Welcome to Definition Monday, where we define and explain a common technology or security concept for the benefit of our less experienced readers. This week: Multifactor Authentication.
Authentication is a key security concept in today’s networked environments, but it’s one that is commonly both misunderstood and underappreciated.
For a long time now, the most common type of authentication on computer systems has been the password or passphrase (These terms are essentially interchangeable, though “passphrase” generally refers to a longer string of characters). Examples abound – logging into your email account, logging into your workstations, even logging into this blog to leave a comment; in each of these cases, you need to enter a username and a passphrase to verify your identity. The thought is that the username of your account might be common knowledge, but the passphrase should be a secret that is known only to the appropriate user, and so knowledge of the passphrase is de facto proof that the user requesting access is indeed the user who was issued the account.
(Tangential comment: As I often say when giving basic security lectures: passwords are not just a cruel joke perpetrated by the IT staff on unsuspecting users to make their lives more difficult. They are a means of authentication, a means of proving that you are indeed the legitimate owner of an account. The authentication leads to authorization, the assignment of proper access rights and controls to your login session, as well as accounting, the recording of your successful authentication and any particularly interesting things you do while logged in. Collectively, these are known as the AAA services and are provided by protocols like RADIUS.)
These days, though, passphrases are no longer adequately secure for some environments. They can be compromised through brute force attacks, if poorly chosen. They can be harvested from plaintext database records if a web site is poorly engineered. They can be entered by users into a phishing web site, or on a computer running a keylogging daemon. Knowledge of a passphrase is no longer an ironclad proof of identity; we need something more.

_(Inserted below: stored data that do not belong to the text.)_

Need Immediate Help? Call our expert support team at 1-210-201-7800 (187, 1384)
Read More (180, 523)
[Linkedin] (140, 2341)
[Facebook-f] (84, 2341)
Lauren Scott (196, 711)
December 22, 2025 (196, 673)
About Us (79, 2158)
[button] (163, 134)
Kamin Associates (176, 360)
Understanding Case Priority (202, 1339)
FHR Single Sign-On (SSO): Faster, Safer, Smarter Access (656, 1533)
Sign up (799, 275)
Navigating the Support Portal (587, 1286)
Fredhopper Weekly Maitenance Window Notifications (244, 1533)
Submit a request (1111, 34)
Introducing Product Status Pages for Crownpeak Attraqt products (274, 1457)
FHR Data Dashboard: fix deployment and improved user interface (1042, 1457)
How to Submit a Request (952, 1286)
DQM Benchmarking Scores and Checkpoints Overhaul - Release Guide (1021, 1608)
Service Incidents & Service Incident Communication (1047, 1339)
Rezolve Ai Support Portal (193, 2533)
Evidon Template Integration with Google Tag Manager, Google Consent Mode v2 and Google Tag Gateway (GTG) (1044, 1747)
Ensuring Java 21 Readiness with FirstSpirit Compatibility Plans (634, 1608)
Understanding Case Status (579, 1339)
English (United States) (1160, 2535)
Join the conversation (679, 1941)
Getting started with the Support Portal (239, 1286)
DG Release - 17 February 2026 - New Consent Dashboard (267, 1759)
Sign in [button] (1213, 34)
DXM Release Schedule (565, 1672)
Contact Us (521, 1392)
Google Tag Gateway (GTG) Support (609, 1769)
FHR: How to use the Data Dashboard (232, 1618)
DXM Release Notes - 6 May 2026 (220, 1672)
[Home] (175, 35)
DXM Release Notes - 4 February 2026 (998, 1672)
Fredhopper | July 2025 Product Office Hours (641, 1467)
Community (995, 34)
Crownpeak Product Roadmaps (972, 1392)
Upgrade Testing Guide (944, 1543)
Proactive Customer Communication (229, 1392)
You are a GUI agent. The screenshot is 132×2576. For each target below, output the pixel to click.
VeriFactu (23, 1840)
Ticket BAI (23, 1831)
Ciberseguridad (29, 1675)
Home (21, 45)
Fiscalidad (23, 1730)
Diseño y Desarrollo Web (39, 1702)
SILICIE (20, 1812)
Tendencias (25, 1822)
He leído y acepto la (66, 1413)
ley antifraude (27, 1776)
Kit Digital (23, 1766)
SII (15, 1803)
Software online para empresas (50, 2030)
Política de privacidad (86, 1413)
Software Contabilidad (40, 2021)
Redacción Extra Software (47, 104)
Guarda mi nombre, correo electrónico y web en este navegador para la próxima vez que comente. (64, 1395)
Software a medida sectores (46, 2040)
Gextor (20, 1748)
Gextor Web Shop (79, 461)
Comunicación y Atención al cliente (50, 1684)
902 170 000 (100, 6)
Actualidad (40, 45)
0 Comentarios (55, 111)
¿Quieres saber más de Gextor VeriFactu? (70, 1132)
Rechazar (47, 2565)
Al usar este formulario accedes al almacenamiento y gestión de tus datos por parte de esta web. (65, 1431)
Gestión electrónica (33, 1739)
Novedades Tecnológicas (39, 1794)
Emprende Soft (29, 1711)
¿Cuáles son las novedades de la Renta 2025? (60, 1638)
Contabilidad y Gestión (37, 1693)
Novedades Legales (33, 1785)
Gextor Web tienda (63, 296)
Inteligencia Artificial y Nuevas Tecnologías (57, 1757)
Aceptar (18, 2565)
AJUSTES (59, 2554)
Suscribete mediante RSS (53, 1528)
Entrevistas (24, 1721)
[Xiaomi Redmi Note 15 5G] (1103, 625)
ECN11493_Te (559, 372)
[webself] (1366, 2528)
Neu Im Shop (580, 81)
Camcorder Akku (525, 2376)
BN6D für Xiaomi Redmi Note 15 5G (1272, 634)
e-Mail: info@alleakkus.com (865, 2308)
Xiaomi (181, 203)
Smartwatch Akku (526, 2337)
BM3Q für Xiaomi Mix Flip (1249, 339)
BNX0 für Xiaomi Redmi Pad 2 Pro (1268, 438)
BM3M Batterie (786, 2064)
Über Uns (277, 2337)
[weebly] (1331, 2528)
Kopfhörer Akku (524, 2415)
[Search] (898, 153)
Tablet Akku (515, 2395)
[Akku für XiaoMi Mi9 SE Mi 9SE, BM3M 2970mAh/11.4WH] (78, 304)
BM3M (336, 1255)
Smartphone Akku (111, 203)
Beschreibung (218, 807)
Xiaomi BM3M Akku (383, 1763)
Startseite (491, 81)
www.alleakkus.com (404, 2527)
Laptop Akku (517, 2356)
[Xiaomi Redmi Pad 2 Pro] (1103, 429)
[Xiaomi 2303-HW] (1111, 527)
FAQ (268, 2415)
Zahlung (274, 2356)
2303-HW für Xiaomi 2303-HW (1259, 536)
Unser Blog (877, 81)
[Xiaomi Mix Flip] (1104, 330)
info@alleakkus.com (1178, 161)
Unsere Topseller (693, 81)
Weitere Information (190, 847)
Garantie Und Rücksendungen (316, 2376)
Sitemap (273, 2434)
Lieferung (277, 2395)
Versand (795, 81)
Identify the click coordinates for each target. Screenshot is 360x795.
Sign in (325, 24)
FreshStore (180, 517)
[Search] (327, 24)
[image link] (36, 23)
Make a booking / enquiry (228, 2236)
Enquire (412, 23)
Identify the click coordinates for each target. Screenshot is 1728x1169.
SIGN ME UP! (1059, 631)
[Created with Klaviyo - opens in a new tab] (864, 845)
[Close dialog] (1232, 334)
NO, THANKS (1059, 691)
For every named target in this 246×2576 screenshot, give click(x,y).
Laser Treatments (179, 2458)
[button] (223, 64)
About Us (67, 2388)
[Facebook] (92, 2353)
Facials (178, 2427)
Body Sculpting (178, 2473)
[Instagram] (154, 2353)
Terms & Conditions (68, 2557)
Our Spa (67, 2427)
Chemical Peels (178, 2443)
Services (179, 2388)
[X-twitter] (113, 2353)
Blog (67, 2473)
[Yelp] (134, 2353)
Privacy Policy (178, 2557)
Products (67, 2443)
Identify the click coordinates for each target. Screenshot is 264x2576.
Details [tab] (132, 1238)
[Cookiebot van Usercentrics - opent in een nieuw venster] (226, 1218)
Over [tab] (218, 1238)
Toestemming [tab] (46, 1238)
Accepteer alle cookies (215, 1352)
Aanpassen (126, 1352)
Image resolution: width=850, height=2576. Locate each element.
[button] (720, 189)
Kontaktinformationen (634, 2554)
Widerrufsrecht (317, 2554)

In order to mitigate this, then, some services are beginning to use multifactor authentication, requiring more than just a single passphrase to allow authentication. These additional factors can be grouped into one of three categories:
The simplest factor, the passphrase, is an example of “Something You Know”. That is, the secret that the user is able to enter into the computer system is a partial proof of identity.
Another factor, “Something You Have”, refers to an object that is in the possession of the user attempting to log in. Something like an RSA SecureID, for example, would count as “Something You Have”. The numbers that the SecureID generates cannot be replayed and cannot be predicted. Being able to enter the numbers into the login window is undeniable proof that the user possesses the device.
The final factor, “Something You Are”, is also known as biometrics. This encompasses fingerprint readers, retinal scanners, voiceprints, and other mechanisms that use part of the user’s anatomy as an authentication token.
Combining two or three different authentication techniques from these three broad categories is what constitutes “multifactor authentication”. Using only one of them is “single-factor authentication,” requiring two is “two-factor authentication”, and asking for something from each category is “three-factor authentication”.
Let’s take a look at this in a normal office environment. You probably have an ID Card that is used with a magstripe reader or an RFID reader to open the door at work: this is single-factor, because it only requires Something You Have. Similarly, logging into your computer with a username and passphrase is also single-factor, because it only requires Something You Know. But if you log in to your GMail account using their new phone-based authentication system, you are using two-factor: the original passphrase is Something You Know, and the mobile phone is Something You Have. Similarly, if you have something like a fingerprint reader on your portable and must enter a passphrase and swipe your finger to log in, that is also two-factor (Something You Know and Something You Are).
A word of caution: clearly, multifactor authentication architectures can make authentication more reliable. While it is easy for a passphrase to be compromised, intentionally or not, it is much more difficult to steal someone’s passphrase AND their employee ID card or mobile phone or other physical token. But when planning to deploy a system like this, it is very important to ensure that it can recover from lost authentication tokens. If you’re using a phone system like the Google example, what happens when a user loses his or her phone? Can your fingerprint reader handle a situation where a user has a cut on his or her fingertip? It is important to think through the failure scenarios as thoroughly as the successful ones.